▶ ACTIVITY
Among the entries below, find every line that has "from" and pull it out.
##### SOURCE DATA
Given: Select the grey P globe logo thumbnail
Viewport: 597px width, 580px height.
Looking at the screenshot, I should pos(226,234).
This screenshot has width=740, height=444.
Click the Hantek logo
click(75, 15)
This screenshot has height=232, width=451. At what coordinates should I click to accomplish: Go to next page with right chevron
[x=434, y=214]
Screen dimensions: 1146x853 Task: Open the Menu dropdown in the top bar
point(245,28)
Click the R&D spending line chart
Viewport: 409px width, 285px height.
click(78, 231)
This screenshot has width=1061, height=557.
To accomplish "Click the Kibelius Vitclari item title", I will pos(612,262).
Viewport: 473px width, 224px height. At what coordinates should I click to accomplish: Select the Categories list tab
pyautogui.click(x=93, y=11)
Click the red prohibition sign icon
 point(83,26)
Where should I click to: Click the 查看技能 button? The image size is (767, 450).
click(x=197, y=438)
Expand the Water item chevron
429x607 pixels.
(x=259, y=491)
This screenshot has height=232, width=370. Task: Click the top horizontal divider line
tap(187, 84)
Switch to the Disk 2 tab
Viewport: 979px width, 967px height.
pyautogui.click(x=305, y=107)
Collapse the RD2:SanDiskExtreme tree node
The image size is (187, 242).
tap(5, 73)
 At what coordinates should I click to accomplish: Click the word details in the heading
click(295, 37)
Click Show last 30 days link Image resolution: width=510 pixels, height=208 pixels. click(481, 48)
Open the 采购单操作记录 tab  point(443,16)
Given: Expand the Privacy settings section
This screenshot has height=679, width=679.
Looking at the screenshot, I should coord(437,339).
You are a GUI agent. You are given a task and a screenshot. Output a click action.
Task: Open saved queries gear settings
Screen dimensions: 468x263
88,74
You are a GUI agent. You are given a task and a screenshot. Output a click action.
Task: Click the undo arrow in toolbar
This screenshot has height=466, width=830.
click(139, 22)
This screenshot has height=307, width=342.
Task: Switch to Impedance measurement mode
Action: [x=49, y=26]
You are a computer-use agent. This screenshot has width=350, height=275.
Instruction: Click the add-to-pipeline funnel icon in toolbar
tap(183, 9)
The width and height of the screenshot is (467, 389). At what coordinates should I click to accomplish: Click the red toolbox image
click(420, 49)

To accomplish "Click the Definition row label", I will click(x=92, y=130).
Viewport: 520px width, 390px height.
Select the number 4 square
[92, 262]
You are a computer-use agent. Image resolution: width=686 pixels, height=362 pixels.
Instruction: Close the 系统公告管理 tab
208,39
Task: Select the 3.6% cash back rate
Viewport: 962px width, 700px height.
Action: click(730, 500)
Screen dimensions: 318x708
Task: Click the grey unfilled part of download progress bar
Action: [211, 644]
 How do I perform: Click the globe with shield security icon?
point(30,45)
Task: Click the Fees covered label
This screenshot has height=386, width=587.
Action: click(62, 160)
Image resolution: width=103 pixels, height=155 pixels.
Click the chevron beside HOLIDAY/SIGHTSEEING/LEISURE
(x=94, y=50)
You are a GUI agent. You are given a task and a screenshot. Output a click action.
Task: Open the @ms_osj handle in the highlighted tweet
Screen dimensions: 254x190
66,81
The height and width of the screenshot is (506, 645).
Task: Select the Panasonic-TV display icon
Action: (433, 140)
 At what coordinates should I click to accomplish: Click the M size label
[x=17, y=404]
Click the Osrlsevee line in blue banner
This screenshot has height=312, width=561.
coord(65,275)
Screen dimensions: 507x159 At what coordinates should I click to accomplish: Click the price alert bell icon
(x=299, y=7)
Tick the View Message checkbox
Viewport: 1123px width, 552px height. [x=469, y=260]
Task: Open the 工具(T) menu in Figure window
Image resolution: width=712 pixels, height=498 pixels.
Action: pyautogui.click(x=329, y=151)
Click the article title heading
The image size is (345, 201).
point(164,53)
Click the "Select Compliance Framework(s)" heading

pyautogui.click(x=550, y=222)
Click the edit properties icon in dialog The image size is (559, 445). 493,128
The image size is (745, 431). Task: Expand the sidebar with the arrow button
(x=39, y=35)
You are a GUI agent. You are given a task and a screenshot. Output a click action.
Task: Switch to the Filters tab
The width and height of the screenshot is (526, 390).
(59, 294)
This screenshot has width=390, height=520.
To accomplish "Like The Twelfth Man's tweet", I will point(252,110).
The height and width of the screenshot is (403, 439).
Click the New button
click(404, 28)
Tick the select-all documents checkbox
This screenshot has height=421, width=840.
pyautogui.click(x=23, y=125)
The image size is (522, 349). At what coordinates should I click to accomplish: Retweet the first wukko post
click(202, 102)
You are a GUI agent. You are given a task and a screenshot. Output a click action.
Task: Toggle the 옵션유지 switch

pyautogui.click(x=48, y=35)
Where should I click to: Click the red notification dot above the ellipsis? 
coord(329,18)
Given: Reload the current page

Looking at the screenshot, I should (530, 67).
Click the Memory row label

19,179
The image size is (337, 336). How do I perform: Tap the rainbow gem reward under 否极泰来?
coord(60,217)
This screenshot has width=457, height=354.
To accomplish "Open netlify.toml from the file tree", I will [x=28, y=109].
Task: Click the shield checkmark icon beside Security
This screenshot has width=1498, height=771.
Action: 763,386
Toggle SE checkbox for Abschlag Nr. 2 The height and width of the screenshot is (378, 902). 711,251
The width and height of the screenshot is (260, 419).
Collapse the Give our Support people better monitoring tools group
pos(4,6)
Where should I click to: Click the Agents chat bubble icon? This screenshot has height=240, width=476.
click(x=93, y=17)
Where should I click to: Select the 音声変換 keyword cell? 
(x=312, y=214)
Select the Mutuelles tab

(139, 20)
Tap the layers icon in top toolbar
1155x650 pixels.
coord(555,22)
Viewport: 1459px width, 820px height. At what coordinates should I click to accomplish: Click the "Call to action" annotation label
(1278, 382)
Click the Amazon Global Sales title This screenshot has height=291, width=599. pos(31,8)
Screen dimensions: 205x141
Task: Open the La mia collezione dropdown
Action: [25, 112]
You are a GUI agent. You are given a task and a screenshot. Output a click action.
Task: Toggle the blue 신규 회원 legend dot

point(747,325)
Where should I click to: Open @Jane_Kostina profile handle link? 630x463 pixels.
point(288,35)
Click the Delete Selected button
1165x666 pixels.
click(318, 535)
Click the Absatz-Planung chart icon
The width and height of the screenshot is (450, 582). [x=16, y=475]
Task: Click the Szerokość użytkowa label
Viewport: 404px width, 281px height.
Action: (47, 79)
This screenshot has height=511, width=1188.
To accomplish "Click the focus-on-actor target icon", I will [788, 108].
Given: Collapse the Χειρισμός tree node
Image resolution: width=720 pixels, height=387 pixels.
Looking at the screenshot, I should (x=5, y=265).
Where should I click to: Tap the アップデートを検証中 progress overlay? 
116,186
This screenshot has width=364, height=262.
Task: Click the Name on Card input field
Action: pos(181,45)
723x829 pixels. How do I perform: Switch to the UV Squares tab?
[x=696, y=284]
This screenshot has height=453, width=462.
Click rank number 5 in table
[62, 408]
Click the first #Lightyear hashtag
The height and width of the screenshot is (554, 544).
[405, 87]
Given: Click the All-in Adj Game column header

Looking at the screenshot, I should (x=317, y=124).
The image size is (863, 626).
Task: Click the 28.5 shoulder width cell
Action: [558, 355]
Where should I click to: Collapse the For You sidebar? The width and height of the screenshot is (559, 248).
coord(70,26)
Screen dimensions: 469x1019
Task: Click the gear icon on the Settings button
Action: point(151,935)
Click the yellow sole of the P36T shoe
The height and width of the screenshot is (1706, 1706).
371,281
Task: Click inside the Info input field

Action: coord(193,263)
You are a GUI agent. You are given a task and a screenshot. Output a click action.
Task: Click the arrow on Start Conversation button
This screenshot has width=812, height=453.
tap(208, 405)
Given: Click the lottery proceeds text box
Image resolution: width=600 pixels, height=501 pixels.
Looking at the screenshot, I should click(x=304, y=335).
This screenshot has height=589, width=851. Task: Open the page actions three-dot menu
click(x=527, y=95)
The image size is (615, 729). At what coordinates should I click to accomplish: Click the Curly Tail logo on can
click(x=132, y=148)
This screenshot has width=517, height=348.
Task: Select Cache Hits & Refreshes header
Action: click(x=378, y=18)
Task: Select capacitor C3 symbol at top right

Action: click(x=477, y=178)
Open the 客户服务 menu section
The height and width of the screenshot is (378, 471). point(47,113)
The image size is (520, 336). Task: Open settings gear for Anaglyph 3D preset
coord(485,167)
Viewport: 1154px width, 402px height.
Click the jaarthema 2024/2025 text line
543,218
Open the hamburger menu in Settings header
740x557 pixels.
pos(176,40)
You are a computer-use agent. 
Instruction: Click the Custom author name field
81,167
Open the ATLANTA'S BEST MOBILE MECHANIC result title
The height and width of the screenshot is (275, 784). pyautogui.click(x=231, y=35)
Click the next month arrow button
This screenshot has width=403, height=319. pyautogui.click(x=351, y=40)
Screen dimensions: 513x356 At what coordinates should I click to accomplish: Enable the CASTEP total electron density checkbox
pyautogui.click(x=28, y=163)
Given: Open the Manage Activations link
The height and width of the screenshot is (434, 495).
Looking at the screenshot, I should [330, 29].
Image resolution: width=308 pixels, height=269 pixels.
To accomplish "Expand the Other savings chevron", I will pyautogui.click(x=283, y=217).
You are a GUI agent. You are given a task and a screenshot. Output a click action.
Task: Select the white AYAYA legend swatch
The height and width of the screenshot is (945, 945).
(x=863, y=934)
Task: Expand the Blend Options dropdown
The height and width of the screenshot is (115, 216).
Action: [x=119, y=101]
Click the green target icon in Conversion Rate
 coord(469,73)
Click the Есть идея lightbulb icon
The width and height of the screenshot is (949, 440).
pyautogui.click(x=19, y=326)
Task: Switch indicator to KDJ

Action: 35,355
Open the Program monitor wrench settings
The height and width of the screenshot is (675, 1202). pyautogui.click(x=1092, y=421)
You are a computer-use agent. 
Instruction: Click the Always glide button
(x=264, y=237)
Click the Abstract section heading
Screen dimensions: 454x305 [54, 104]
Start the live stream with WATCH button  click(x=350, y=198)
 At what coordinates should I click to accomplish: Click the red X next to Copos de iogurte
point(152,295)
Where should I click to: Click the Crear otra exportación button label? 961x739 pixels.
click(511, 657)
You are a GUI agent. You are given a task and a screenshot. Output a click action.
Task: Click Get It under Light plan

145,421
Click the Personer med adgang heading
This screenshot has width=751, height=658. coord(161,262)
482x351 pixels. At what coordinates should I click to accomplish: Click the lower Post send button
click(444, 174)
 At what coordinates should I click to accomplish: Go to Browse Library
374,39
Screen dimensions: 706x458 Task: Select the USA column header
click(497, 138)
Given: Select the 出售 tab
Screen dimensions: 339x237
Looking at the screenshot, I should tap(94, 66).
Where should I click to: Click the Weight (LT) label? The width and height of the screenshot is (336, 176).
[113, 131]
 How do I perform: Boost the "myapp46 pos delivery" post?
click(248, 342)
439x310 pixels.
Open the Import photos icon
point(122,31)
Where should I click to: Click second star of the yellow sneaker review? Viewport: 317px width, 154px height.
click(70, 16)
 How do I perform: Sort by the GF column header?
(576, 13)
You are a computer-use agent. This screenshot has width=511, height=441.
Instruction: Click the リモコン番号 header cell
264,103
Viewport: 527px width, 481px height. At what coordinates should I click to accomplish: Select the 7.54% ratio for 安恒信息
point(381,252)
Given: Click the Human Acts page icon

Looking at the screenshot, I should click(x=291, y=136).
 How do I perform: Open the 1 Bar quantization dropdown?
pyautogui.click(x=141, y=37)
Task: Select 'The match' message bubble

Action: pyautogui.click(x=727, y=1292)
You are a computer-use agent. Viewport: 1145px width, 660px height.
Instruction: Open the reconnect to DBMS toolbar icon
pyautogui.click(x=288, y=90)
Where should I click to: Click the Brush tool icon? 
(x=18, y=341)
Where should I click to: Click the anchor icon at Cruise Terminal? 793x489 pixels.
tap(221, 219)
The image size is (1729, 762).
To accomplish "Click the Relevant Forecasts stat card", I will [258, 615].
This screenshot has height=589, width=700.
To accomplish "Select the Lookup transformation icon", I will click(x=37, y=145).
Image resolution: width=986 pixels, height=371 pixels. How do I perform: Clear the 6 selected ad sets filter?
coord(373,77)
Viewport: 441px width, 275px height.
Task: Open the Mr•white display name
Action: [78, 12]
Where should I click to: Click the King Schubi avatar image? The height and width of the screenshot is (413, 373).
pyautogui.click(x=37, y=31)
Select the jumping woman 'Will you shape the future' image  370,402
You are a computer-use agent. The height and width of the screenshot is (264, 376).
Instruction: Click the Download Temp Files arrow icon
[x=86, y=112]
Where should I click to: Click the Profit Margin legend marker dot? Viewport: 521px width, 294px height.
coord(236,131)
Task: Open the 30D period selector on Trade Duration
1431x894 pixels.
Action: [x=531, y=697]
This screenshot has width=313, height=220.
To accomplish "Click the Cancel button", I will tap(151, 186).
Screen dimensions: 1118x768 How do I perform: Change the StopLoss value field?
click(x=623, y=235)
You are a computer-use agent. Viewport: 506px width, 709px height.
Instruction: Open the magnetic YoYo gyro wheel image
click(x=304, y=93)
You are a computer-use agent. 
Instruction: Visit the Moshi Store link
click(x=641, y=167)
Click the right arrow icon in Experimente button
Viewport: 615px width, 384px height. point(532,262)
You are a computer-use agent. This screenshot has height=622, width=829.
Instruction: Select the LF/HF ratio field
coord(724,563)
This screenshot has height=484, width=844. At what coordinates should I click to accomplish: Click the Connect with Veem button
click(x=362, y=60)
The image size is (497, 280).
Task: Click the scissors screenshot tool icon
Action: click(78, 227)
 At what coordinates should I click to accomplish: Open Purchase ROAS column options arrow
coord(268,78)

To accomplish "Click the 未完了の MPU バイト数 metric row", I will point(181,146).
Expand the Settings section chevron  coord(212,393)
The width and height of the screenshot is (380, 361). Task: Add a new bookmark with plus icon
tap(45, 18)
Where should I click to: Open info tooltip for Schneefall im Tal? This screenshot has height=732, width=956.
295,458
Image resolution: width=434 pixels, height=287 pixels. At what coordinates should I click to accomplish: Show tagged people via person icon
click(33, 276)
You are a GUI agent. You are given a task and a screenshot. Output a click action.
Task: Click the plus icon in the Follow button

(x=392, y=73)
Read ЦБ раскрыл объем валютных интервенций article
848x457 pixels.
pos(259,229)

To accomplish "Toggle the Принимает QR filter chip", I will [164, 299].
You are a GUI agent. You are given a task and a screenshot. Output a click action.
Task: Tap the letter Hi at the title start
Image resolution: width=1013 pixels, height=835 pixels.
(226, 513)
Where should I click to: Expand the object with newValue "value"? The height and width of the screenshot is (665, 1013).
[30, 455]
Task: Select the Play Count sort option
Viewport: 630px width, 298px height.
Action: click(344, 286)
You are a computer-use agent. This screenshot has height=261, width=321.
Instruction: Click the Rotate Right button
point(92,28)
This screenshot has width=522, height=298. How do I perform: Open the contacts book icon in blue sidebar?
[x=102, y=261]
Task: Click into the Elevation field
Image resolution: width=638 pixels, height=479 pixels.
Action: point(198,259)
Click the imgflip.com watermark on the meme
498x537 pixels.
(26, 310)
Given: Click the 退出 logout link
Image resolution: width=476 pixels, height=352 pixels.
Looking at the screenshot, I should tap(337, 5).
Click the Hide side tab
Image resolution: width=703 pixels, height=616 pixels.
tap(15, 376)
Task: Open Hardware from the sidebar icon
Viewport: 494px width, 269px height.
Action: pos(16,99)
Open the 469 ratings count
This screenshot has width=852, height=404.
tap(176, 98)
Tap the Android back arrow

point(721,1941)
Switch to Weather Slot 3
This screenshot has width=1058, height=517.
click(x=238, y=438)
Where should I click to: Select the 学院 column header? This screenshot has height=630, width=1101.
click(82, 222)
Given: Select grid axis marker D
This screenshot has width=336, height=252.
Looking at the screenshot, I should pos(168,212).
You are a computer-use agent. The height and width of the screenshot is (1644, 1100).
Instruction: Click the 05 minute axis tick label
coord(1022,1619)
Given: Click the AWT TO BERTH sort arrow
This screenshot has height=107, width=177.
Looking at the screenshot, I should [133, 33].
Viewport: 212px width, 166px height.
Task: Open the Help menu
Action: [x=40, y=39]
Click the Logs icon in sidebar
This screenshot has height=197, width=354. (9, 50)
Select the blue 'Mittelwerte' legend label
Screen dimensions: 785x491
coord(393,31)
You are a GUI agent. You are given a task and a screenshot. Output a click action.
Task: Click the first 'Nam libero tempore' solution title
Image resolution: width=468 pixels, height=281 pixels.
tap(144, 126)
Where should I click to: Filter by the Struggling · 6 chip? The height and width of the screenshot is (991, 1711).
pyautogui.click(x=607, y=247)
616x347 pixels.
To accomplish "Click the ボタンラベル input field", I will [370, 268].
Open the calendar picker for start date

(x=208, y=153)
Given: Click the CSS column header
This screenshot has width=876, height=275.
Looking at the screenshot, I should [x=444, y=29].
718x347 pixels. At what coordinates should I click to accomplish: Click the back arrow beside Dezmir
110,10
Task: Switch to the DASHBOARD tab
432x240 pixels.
##########
▶ PROBLEM SOLUTION
To accomplish "Open netlify.toml from the file tree", I will [x=28, y=109].
Task: Open Hardware from the sidebar icon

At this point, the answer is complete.